R Fast XML Parsing
Updated for the comments
d = xmlRoot(doc)
size = xmlSize(d)
names = NULL
for(i in 1:size){
v = getChildrenStrings(d[[i]])
names = unique(c(names, names(v)))
}
for(i in 1:size){
v = getChildrenStrings(d[[i]])
cat(paste(v[names], collapse=","), "\n", file="a.csv", append=TRUE)
}
This finishes in about 0.4 second for a 1000x100 xml record. If you know the variable name, you can even omit the first for loop.
Note: if you xml content contains commas, quotation marks, you may have to take special care about them. In this case, I recommend the next method.

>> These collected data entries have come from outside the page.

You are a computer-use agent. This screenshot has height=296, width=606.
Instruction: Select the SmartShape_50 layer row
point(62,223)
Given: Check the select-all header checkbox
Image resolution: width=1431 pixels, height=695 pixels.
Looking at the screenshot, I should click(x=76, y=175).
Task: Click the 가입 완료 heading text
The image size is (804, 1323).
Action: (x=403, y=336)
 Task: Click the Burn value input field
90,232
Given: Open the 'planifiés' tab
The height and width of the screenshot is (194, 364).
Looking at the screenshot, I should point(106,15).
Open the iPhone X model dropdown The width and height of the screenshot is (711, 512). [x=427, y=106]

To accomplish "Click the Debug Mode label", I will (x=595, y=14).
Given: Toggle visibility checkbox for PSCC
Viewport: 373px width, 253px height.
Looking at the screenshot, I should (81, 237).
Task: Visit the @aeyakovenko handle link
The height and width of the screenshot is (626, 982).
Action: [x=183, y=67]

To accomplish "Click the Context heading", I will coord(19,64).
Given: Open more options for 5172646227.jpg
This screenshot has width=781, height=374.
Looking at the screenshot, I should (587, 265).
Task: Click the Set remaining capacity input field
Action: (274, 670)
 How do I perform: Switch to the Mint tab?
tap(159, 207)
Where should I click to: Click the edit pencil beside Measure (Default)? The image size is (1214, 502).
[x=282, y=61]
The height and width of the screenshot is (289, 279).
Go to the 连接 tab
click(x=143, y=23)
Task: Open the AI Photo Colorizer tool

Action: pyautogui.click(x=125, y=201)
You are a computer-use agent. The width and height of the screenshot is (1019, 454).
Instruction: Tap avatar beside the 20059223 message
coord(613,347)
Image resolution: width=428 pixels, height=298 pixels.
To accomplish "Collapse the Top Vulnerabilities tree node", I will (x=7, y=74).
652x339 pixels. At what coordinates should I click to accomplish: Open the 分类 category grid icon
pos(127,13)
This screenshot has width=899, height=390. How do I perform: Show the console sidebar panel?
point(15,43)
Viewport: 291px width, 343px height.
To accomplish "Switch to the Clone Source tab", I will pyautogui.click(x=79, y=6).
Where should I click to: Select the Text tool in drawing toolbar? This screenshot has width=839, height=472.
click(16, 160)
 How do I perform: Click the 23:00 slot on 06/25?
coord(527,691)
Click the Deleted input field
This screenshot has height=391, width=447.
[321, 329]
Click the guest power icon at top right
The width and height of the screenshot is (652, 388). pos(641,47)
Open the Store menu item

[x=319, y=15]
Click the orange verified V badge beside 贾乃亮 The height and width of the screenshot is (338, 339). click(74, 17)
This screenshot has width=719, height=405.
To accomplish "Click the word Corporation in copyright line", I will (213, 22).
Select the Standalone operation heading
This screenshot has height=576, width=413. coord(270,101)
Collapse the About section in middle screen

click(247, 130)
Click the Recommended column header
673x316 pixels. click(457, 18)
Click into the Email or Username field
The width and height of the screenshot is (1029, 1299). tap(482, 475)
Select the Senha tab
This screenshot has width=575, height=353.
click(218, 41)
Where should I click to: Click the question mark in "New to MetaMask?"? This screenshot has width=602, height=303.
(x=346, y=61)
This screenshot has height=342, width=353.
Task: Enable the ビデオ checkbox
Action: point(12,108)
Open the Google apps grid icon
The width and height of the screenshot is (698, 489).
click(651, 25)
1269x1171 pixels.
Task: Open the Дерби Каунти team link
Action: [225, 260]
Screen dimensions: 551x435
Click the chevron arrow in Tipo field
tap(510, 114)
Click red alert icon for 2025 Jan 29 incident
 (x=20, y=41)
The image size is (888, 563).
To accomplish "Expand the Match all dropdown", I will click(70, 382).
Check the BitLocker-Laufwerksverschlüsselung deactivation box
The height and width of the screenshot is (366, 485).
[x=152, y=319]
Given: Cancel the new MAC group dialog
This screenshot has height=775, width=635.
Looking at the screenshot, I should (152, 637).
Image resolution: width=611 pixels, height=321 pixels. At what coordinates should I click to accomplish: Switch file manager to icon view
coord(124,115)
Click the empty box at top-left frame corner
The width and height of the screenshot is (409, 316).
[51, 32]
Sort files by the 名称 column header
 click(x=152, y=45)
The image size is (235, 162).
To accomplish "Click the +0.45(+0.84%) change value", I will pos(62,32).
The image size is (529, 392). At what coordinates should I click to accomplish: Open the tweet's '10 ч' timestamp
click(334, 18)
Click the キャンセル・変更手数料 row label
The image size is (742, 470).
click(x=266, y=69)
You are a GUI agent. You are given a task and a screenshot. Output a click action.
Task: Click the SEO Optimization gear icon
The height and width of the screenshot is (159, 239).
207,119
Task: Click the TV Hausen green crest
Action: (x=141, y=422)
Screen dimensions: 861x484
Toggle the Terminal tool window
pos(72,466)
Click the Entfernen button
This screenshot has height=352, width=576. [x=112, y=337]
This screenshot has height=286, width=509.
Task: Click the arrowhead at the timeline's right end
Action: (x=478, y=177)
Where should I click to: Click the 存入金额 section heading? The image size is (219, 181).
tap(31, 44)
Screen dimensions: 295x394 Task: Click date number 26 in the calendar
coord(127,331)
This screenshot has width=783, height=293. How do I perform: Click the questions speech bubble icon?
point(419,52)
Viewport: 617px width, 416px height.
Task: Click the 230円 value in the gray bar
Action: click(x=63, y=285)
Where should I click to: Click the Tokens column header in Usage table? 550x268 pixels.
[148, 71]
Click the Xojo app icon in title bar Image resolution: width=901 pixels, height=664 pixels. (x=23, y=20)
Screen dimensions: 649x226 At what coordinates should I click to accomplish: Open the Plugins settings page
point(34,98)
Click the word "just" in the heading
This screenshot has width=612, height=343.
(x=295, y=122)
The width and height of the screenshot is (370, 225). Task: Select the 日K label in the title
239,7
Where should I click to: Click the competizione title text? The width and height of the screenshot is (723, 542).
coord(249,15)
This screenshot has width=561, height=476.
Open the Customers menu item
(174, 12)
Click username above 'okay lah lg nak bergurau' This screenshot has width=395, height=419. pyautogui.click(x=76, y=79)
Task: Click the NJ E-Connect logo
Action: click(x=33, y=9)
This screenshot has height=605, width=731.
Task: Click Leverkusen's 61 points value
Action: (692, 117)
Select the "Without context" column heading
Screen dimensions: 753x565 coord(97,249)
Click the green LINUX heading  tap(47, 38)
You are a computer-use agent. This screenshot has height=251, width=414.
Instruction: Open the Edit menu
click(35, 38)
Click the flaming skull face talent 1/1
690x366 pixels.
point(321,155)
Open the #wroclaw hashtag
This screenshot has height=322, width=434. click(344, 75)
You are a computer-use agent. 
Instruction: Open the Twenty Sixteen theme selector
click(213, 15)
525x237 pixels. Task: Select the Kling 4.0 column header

if you want to construct the data.frame dynamically, you can do this with data.table
, data.table
is a little bit slower than the above csv method, but faster than data.frame
m = data.table(matrix(NA,nc=length(names), nr=size))
setnames(m, names)
for (n in names) mode(m[[n]]) = "character"
for(i in 1:size){
v = getChildrenStrings(d[[i]])
m[i, names(v):= as.list(v), with=FALSE]
}
for (n in names) m[, n:= type.convert(m[[n]], as.is=TRUE), with=FALSE]
It finishes in about 1.1 second for the same document.
Just in case it helps someone, I found this solution using data.table to be even faster in my use case, as it only converts data to data.table once is has finished looping over the rows:
library(XML)
library(data.table)
doc <- xmlParse(filename)
d <- getNodeSet(doc, "//Data")
size <- xmlSize(d)
dt <- rbindlist(lapply(1:size, function(i) {
as.list(getChildrenStrings(d[[i]]))
}))